══ EXERCISE DATA
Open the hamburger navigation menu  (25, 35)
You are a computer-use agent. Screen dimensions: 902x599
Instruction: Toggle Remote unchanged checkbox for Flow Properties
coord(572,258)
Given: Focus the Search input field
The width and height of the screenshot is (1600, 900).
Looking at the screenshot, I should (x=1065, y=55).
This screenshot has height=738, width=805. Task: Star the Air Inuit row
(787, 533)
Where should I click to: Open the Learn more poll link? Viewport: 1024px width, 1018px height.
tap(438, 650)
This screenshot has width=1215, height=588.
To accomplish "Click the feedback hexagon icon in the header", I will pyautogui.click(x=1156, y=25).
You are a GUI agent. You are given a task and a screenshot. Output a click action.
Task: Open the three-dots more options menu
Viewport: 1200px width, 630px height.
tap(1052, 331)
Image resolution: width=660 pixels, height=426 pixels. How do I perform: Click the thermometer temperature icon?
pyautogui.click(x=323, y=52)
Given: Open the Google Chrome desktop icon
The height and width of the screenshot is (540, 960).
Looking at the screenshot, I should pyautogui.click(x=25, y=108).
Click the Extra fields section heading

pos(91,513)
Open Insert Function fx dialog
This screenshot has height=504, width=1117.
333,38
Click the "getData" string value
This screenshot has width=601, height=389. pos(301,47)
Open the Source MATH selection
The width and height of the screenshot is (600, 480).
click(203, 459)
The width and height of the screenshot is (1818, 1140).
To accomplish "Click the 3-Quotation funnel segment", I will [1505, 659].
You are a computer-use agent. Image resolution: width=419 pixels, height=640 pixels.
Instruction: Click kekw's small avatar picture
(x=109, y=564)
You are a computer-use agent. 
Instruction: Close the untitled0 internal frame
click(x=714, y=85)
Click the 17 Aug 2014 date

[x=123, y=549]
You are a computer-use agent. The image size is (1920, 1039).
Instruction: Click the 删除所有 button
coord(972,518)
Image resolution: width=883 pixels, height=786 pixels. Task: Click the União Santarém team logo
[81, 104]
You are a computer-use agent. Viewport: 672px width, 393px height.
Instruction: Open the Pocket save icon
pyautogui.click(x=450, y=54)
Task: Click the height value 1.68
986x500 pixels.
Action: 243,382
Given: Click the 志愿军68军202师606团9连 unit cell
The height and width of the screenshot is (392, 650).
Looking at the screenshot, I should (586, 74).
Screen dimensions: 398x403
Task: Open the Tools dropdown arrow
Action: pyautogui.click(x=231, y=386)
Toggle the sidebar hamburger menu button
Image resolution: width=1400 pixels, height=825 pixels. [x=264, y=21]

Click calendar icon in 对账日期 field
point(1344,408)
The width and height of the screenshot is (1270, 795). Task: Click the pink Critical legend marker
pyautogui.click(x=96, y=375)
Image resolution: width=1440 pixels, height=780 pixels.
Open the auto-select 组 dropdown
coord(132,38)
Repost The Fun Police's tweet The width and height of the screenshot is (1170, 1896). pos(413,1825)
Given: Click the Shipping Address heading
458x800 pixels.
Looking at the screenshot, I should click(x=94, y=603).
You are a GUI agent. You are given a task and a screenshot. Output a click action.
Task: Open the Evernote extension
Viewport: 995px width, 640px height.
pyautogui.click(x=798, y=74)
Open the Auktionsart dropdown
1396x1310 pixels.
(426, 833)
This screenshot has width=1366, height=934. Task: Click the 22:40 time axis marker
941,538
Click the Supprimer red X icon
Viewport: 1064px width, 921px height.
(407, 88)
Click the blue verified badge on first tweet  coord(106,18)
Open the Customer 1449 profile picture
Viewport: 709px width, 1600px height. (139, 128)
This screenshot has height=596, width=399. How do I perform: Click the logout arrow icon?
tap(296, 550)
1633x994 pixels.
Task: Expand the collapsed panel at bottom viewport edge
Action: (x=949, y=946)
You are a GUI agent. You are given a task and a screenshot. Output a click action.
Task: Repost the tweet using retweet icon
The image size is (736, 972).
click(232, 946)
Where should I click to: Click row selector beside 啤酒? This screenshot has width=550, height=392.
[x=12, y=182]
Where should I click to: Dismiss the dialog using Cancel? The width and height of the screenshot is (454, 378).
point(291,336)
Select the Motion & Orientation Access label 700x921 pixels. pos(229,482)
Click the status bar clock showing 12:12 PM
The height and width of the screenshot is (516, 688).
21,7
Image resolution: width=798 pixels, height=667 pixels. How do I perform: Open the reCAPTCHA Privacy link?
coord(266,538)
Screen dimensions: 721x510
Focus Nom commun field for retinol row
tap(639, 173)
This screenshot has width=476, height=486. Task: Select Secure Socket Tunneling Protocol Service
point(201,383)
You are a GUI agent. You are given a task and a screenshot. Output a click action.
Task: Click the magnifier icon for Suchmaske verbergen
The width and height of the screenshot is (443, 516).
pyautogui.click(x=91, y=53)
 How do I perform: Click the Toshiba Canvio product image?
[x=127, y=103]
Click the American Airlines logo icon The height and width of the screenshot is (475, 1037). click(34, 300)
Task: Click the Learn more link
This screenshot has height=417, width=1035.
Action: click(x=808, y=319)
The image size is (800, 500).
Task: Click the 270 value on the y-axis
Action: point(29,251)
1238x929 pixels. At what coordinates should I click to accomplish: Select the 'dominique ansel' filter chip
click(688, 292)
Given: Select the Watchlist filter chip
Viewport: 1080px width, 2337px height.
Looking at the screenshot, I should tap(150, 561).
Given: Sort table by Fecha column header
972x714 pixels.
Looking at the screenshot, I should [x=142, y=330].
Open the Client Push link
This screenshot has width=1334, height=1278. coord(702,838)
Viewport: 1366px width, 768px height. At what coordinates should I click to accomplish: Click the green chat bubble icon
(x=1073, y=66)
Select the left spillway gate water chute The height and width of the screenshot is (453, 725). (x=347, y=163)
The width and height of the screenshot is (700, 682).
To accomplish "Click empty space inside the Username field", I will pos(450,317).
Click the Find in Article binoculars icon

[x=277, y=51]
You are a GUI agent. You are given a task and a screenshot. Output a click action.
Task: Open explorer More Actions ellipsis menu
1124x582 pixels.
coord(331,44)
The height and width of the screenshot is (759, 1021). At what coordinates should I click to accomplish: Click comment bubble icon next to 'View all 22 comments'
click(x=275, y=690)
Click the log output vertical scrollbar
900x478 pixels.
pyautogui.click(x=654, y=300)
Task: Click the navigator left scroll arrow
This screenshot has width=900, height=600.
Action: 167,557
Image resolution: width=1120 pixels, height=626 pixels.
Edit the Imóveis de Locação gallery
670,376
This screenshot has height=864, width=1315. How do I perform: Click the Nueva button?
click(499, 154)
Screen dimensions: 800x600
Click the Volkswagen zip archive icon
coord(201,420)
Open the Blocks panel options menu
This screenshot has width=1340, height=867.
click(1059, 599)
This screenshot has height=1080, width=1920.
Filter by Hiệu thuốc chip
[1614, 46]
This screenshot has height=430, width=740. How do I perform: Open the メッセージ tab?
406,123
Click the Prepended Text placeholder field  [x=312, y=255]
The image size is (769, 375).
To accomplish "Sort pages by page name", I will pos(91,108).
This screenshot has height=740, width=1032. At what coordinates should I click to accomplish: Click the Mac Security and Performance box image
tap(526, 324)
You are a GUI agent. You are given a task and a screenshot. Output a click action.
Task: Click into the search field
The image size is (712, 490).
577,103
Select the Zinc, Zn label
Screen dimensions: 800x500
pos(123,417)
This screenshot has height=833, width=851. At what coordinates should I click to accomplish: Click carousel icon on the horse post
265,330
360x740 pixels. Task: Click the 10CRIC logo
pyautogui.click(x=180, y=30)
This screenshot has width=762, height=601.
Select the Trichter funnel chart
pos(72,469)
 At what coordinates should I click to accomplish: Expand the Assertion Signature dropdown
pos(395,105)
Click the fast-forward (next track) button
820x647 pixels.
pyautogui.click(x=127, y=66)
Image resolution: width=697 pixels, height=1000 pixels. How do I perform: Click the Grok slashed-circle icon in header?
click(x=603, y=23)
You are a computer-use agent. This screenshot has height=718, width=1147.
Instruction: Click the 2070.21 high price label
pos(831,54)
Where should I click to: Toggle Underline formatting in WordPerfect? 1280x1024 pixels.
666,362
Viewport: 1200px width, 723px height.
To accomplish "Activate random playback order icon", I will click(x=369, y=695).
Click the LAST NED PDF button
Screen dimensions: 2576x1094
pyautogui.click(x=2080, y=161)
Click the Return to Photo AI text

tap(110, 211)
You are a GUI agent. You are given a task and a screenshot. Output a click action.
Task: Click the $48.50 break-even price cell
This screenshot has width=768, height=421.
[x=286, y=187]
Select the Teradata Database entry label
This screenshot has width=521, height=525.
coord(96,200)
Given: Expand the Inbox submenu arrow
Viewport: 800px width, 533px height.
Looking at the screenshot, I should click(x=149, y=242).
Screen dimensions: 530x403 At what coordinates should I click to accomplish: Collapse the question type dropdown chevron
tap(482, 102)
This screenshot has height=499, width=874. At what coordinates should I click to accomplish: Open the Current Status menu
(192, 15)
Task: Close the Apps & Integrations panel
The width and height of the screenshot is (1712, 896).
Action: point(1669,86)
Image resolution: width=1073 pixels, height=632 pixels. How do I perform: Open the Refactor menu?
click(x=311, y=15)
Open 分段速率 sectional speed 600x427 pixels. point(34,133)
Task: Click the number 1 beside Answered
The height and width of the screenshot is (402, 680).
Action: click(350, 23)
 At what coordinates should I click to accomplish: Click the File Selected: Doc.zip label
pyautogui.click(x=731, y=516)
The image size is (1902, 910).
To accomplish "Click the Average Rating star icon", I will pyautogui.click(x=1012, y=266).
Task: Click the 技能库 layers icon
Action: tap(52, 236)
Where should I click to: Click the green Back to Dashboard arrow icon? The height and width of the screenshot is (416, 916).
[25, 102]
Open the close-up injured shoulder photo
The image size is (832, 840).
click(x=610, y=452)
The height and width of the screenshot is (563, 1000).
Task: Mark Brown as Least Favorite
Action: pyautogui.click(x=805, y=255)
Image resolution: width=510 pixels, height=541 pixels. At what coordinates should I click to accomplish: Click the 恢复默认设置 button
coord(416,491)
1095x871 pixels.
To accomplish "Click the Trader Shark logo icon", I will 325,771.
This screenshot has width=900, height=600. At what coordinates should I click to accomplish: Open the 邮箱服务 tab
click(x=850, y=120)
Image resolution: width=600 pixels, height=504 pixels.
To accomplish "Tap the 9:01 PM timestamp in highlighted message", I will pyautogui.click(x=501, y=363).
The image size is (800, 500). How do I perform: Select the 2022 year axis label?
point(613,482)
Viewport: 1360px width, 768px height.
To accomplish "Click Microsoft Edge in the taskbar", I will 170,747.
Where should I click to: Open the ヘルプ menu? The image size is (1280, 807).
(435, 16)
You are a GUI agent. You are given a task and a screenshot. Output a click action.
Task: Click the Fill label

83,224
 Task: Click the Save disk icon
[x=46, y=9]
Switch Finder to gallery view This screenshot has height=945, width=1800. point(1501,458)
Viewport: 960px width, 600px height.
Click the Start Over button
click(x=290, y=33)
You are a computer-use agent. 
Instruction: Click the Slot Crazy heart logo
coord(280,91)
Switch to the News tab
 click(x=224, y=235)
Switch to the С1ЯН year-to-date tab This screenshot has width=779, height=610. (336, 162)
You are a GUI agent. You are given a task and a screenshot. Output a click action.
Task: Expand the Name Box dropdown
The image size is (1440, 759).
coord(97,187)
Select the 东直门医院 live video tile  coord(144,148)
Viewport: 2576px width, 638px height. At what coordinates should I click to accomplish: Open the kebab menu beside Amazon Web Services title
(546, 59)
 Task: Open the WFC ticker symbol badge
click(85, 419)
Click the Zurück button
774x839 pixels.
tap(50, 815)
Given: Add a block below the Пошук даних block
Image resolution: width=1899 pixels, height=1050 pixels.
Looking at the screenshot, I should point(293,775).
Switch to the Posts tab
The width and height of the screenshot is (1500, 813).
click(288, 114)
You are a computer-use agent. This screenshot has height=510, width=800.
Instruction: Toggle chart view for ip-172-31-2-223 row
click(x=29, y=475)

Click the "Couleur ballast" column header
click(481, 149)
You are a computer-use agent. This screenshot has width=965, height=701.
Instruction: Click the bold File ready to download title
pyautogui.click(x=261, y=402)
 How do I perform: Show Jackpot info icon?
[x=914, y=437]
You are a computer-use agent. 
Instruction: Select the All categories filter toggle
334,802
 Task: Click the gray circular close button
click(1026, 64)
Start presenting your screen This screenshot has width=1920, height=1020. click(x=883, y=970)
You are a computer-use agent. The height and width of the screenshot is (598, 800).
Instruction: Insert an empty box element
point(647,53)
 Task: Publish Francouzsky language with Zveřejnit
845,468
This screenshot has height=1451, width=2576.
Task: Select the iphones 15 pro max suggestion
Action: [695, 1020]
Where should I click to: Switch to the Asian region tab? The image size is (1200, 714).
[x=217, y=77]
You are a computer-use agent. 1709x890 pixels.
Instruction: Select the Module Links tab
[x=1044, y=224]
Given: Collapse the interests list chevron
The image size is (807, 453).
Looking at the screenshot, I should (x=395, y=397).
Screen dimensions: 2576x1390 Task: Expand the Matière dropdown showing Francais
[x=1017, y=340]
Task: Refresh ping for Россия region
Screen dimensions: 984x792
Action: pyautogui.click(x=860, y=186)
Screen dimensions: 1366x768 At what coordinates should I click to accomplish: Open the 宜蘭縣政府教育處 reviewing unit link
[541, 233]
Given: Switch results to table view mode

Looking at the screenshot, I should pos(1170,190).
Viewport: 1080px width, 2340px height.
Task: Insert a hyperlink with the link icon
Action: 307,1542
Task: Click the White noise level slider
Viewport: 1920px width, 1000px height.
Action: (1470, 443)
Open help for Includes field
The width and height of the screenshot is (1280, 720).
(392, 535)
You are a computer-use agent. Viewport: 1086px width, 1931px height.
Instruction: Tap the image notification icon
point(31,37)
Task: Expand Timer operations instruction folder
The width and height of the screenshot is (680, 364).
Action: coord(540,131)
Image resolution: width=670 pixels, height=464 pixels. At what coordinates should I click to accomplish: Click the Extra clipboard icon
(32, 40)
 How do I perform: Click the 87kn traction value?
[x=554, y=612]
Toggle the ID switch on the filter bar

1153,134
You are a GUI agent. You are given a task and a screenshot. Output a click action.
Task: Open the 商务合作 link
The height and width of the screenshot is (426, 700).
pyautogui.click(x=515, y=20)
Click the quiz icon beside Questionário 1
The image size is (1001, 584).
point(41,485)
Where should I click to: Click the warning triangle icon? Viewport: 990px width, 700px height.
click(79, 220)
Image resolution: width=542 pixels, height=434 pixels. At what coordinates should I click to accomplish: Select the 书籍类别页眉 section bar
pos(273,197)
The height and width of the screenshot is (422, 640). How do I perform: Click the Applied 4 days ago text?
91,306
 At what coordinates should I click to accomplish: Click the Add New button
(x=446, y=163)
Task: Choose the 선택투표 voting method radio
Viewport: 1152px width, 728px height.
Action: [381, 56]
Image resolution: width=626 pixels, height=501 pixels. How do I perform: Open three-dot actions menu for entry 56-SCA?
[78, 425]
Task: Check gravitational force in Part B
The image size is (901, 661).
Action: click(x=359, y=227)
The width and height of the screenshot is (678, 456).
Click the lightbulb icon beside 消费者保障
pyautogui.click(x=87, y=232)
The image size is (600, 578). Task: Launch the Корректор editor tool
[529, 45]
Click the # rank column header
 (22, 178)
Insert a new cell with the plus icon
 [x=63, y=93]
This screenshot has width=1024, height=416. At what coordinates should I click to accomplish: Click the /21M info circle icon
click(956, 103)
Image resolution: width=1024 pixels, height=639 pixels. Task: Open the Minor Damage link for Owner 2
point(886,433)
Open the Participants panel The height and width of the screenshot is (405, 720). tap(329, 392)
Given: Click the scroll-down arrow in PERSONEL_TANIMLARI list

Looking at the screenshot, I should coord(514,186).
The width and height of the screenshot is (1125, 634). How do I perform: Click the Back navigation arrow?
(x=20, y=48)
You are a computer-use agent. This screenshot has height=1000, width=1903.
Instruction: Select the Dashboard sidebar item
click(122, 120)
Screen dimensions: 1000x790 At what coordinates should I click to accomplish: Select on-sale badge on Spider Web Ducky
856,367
════
■ REQUIREMENT: Only the lines from the first line of the records through the line containing "Given: Click the 志愿军68军202师606团9连 unit cell" should be repeated, exactly as they appear.

■ ANSWER BOX:
Open the hamburger navigation menu  (25, 35)
You are a computer-use agent. Screen dimensions: 902x599
Instruction: Toggle Remote unchanged checkbox for Flow Properties
coord(572,258)
Given: Focus the Search input field
The width and height of the screenshot is (1600, 900).
Looking at the screenshot, I should (x=1065, y=55).
This screenshot has height=738, width=805. Task: Star the Air Inuit row
(787, 533)
Where should I click to: Open the Learn more poll link? Viewport: 1024px width, 1018px height.
tap(438, 650)
This screenshot has width=1215, height=588.
To accomplish "Click the feedback hexagon icon in the header", I will pyautogui.click(x=1156, y=25).
You are a GUI agent. You are given a task and a screenshot. Output a click action.
Task: Open the three-dots more options menu
Viewport: 1200px width, 630px height.
tap(1052, 331)
Image resolution: width=660 pixels, height=426 pixels. How do I perform: Click the thermometer temperature icon?
pyautogui.click(x=323, y=52)
Given: Open the Google Chrome desktop icon
The height and width of the screenshot is (540, 960).
Looking at the screenshot, I should pyautogui.click(x=25, y=108).
Click the Extra fields section heading

pos(91,513)
Open Insert Function fx dialog
This screenshot has height=504, width=1117.
333,38
Click the "getData" string value
This screenshot has width=601, height=389. pos(301,47)
Open the Source MATH selection
The width and height of the screenshot is (600, 480).
click(203, 459)
The width and height of the screenshot is (1818, 1140).
To accomplish "Click the 3-Quotation funnel segment", I will [1505, 659].
You are a computer-use agent. Image resolution: width=419 pixels, height=640 pixels.
Instruction: Click kekw's small avatar picture
(x=109, y=564)
You are a computer-use agent. 
Instruction: Close the untitled0 internal frame
click(x=714, y=85)
Click the 17 Aug 2014 date

[x=123, y=549]
You are a computer-use agent. The image size is (1920, 1039).
Instruction: Click the 删除所有 button
coord(972,518)
Image resolution: width=883 pixels, height=786 pixels. Task: Click the União Santarém team logo
[81, 104]
You are a computer-use agent. Viewport: 672px width, 393px height.
Instruction: Open the Pocket save icon
pyautogui.click(x=450, y=54)
Task: Click the height value 1.68
986x500 pixels.
Action: 243,382
Given: Click the 志愿军68军202师606团9连 unit cell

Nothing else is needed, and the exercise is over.